- **Zu erledigende Aufgaben**:
**a)** Wovon wurden Reisebüros laut dem Text über abgesagte Reisen zuletzt immer mehr verdrängt?
**b)** Schreib den Abschnitt von "Reisebüros wurden zuletzt" bis "Gewährleistung von Reiseschutz." aus dem Text über abgesagte Reisen noch einmal ab. Tausch dabei "Know-how" gegen "Fachwissen" aus.
**c)** Schreib den Text über abgesagte Reisen und Reisebüros nach seinem letzten Satz weiter.

- **Textauszug**:
Abgesagte Reisen sind geplatzte Träume
Reisen ist ein emotionales Thema. Eine abgesagte Reise ist immer auch ein geplatzter Traum, so der BTW. Gerade Menschen, die durch Corona ihre eigentlichen Pläne aufgeben mussten, wollen nun sichergehen, dass der zweite Anlauf klappt. Ein kompetentes Reisebüro kann durch persönliche Beratung helfen, durch die neue Welt der Fluggesellschaften, Hotels und Mietwagen zu navigieren. Neben der Beratung möchten Reisende wie nie zuvor jemanden haben, der mit ihnen unterwegs jeden Notfall bewältigt – von einer verpassten Flugverbindung bis zu einem Hotel, das unerwartet schließt.
Reisebüros wurden zuletzt immer mehr vom Internet verdrängt. Wenn sie die Corona-Krise nutzen wollen, um mit persönlicher Begleitung zu punkten und an Relevanz zurückgewinnen wollen, müssen sie zusätzliches Know-how gewinnen. Ihre Mitarbeiter werden zu Risikomanagern. Sie müssen sowohl über die Ziele selbst, etwa die Hotels, als auch politisch informiert sein. Sie müssen bei allen Planungen aber auch immer eine mögliche Stornierung mitdenken. Der Fokus liegt bei Corona-Urlaubern nicht nur auf den Gesamtkosten, sondern auch auf der Gewährleistung von Reiseschutz.

- **Die Daten**:
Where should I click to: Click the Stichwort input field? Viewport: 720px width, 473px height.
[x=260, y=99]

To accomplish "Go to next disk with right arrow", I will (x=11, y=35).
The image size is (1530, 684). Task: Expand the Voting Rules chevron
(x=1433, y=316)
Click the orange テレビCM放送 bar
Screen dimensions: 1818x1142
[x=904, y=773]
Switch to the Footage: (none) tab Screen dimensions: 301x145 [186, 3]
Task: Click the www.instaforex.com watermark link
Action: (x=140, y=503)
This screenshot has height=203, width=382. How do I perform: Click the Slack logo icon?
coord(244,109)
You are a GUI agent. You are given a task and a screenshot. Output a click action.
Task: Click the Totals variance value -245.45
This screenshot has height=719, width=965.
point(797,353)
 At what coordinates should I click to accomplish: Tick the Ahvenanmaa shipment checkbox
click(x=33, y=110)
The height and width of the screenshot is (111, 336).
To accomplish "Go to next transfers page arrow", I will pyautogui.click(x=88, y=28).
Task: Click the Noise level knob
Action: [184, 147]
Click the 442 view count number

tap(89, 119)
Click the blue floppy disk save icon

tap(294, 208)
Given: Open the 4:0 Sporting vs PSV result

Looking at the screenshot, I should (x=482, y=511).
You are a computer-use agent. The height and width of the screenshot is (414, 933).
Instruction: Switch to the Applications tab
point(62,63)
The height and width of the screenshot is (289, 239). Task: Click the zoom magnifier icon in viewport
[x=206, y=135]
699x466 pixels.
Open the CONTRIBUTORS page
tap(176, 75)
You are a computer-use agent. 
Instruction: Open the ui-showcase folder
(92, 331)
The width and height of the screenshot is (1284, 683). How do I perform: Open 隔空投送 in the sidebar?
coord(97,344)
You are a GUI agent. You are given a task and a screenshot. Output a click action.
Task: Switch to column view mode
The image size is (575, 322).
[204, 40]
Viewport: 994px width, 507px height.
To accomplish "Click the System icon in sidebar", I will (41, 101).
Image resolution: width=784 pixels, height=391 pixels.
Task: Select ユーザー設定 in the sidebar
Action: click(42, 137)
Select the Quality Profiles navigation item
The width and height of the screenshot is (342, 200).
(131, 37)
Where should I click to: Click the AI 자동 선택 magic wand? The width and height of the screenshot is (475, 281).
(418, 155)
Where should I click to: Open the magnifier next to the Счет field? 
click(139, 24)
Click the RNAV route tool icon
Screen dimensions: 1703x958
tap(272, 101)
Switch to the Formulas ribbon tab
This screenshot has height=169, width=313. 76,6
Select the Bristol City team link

- **Ergebnisse je Aufgabe**:
**a)** Vom Internet.

**b)**
Reisebüros wurden zuletzt immer mehr vom Internet verdrängt. Wenn sie die Corona-Krise nutzen wollen, um mit persönlicher Begleitung zu punkten und an Relevanz zurückgewinnen wollen, müssen sie zusätzliches Fachwissen gewinnen. Ihre Mitarbeiter werden zu Risikomanagern. Sie müssen sowohl über die Ziele selbst, etwa die Hotels, als auch politisch informiert sein. Sie müssen bei allen Planungen aber auch immer eine mögliche Stornierung mitdenken. Der Fokus liegt bei Corona-Urlaubern nicht nur auf den Gesamtkosten, sondern auch auf der Gewährleistung von Reiseschutz.

**c)**
Tui und Rewe-Touristik planen Kampagnen
Gerade bei diesem Punkt haben Reisedienstleister in den vergangenen Wochen viel Erfahrung gesammelt. Die Büros wissen genau, welche Anbieter bei der Rückerstattung von Kunden zuverlässig waren, welche Bargeld erstattet haben und welche ausschließlich Gutscheine zurückgegeben haben. Reiseveranstalter sollten dieses Wissen nutzen und kommunizieren. Sie sind gut vernetzt, kennen Ansprechpartner in Hotels, bei Fluggesellschaften, Autoverleihern oder lokalen Partnerorganisationen. Mit diesem Wissen wollen die großen Anbieter wie Tui oder Rewe-Touristik laut Eigenaussage sowohl in ihren Büros als auch mit größeren Kampagnen werben.
Der Hauptgrund, warum Reisebüros an Bedeutung verloren haben, war der einfache Zugang zu Reiseinformationen durch das Internet und somit ein mangelnder Mehrwert der Berater vor Ort, so verschiedene Erhebungen der vergangenen Jahre. Dieser Mehrwert ist erstmals wieder da. Zusätzlich zum detaillierten Wissen über Länder, Städte und Prozesse müssen die Agenturen und Büros natürlich verstärkt politische und gesundheitliche Informationen generieren. Wer Vertrauen vermittelt, zusätzlich ständige Erreichbarkeit verspricht und erfolgreich kommuniziert, kann seine Umsätze angesichts des Nachholbedarfs vieler Reiselustiger deutlich verbessern.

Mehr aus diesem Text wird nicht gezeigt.